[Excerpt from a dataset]
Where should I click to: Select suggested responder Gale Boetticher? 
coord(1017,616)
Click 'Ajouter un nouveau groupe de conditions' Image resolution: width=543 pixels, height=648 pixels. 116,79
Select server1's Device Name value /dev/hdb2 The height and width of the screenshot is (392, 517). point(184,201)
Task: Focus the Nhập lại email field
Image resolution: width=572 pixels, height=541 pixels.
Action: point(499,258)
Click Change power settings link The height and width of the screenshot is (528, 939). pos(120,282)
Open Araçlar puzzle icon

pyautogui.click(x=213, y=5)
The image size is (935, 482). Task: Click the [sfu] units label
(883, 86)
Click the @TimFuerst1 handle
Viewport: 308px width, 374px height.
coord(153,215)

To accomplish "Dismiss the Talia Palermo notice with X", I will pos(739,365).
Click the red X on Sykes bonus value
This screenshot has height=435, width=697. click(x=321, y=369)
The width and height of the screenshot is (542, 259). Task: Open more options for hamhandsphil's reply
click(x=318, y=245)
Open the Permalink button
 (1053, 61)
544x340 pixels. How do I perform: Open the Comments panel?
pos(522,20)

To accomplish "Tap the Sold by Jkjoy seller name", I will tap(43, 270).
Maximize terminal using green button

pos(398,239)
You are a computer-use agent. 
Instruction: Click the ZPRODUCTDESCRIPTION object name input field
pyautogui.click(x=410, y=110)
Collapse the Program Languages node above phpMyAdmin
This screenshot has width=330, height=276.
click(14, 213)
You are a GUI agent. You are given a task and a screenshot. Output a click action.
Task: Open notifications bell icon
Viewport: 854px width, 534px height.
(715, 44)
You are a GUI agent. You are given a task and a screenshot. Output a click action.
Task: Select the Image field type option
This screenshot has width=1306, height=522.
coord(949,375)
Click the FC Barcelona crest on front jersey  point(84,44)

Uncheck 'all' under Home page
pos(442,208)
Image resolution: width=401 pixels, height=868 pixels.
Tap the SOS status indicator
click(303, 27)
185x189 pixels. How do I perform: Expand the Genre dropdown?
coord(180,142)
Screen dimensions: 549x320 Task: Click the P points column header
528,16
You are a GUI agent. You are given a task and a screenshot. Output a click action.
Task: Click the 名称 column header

**Instruction**
Output as a numbered list the lines of the data above, starting with the line that contains "You are a computer-use agent." and going on through the line that contains "click(14, 213)", leaving out any blank lines.

**Response for this exercise**
1. You are a computer-use agent. 
2. Instruction: Click the ZPRODUCTDESCRIPTION object name input field
3. pyautogui.click(x=410, y=110)
4. Collapse the Program Languages node above phpMyAdmin
5. This screenshot has width=330, height=276.
6. click(14, 213)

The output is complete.